Neurons talk in “code” to each other, and deciphering this code is a big part of what the Pack Lab does. By understanding the code, they can determine how what we see affects what happens in our brains.
It’s important because vision is not as straightforward as it seems. For example, common sense would tell you that as an object gets bigger, the better able we would be to determine its direction of motion. That is correct, but only up to a certain point. About 15 years ago, psychophysical research by Dr. Duje Tadin and colleagues revealed that at about eight degrees of visual angle, our ability to perceive the direction of a moving object actually drops as that object gets bigger.
Researchers found that this effect was true in healthy brains, but in people with certain psychological conditions, the elderly, and those with low IQ, the effect was weaker or non-existent. This means that people generally considered to have brain impairments could detect the direction of large moving objects better than the rest of us.
“All these people who are ostensibly impaired somehow, are actually better at this task than these people who are in the prime of their life,” explains Pack.
Following up on this research, Pack’s lab tested monkeys for their ability to see moving objects, because the reactions of a healthy monkey to visual stimuli are similar to that of a human.

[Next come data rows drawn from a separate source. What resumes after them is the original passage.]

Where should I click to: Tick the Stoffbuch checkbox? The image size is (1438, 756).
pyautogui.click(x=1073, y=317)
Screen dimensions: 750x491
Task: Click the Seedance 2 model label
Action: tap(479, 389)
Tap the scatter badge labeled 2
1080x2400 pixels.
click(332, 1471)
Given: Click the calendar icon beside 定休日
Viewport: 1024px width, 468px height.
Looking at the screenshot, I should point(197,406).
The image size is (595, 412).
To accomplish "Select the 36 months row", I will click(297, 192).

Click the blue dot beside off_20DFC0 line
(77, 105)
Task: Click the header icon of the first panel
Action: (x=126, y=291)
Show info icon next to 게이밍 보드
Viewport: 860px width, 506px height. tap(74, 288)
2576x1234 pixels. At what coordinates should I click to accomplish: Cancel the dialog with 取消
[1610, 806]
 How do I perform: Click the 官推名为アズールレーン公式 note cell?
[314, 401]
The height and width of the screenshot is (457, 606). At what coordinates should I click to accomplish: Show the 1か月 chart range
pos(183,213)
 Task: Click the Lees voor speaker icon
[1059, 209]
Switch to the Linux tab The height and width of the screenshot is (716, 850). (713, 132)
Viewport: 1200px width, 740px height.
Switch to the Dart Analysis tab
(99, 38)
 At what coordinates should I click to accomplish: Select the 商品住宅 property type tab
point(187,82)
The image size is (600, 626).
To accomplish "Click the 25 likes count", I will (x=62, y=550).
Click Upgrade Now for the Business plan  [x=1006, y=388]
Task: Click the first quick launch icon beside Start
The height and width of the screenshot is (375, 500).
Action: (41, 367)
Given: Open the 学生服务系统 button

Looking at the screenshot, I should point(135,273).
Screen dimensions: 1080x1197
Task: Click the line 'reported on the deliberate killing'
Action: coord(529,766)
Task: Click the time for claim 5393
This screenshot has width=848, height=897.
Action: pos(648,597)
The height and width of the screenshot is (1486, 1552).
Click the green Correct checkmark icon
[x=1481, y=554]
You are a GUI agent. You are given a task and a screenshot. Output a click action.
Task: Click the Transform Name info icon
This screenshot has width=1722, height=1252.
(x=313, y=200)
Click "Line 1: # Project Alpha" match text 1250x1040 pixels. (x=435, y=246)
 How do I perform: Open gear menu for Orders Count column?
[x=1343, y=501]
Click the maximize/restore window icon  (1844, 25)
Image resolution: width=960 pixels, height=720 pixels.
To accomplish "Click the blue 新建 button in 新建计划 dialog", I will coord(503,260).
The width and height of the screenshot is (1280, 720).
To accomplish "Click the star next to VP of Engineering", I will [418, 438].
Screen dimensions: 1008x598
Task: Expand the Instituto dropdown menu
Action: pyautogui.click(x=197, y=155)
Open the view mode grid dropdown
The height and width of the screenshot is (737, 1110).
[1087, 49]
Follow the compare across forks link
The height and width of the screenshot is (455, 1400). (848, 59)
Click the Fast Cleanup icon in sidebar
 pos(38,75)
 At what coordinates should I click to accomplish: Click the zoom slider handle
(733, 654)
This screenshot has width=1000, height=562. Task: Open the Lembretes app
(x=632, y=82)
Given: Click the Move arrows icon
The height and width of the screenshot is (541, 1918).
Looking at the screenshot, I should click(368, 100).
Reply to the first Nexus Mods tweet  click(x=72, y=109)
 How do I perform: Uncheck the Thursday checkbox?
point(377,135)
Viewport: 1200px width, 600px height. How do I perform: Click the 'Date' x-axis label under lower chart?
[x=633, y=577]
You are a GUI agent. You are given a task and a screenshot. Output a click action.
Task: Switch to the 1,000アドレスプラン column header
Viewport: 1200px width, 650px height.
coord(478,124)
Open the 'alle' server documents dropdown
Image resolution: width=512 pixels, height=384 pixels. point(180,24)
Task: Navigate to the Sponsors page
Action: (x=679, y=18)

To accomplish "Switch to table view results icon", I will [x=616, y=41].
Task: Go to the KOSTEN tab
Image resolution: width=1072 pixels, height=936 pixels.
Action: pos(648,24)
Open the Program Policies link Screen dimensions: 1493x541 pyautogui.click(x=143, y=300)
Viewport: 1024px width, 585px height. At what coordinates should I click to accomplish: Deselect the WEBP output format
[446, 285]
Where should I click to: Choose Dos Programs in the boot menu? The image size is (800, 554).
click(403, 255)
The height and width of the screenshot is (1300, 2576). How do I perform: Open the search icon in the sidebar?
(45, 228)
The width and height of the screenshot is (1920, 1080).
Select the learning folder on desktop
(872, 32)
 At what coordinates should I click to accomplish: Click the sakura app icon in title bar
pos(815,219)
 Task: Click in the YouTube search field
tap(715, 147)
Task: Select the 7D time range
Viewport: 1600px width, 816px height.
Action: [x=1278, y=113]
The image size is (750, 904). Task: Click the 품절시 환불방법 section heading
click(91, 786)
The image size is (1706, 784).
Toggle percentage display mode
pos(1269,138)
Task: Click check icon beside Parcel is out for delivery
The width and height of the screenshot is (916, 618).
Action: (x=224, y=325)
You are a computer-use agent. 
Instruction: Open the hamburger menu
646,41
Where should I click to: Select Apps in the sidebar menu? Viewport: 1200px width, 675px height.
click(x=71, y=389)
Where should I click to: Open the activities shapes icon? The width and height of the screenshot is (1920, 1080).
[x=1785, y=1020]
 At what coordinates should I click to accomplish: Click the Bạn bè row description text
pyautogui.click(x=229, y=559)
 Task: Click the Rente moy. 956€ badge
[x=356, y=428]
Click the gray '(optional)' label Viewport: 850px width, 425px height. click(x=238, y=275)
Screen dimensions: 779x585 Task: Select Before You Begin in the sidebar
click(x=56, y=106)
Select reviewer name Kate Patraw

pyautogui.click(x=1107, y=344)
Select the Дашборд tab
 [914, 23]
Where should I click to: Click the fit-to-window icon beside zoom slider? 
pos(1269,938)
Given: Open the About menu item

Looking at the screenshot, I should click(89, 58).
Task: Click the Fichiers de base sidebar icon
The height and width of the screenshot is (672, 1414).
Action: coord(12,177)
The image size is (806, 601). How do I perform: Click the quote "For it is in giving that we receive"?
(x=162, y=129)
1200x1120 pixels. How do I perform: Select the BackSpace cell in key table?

They also recorded from single neurons in the middle temporal (MT) area of the visual cortex; this area is thought to be the brain center responsible for perceiving moving objects. The researchers found that MT neurons were firing as normal to the large stimuli, yet as predicted, the monkeys were having difficulty detecting the movement of increasingly large objects. In fact, some individual neurons seem to encode the stimuli better than the monkeys did.
What the Pack Lab researchers found was that as the stimuli size increases, so too does the neural “noise” produced. Noise is the part of signal not directly reflecting what is actually being seen. It could be compared to static on a TV screen, distorting the actual broadcast. Their work was published in the journal eLife Sciences on May 26, 2016.
The Pack Lab found that when the stimulus was large, many different MT neurons were repeating the same noisy signal. This kind of noise is very detrimental to the neural code.
“What really hurts the ability to encode a stimulus is noise, and especially noise that is correlated across different neurons,” says Pack.
By studying the mathematical relationship between the noise and the monkey’s perception, they found that the visual cortex attempts to suppress this noise, and in the process it often shuts off the responses to large stimuli entirely.
This suppression is more effective in a healthy human brain, because it helps the brain process visual stimuli, filtering out what is unnecessary. This may explain why people with neurological impairments see large moving objects better. Ironically, in this case the filtering works against the observer.
Strangely enough, understanding this process could help researchers find ways to compensate for brain impairments and improve their vision.
“If the suppression of this noise is the underlying mechanism for our failures in perceiving motion, then we would like to manipulate this suppression with new techniques in the future,” says Dave Liu, a Pack Lab researcher and the paper’s lead author. “This could provide a way of understanding what goes wrong in various diseases, such as schizophrenia and autism.”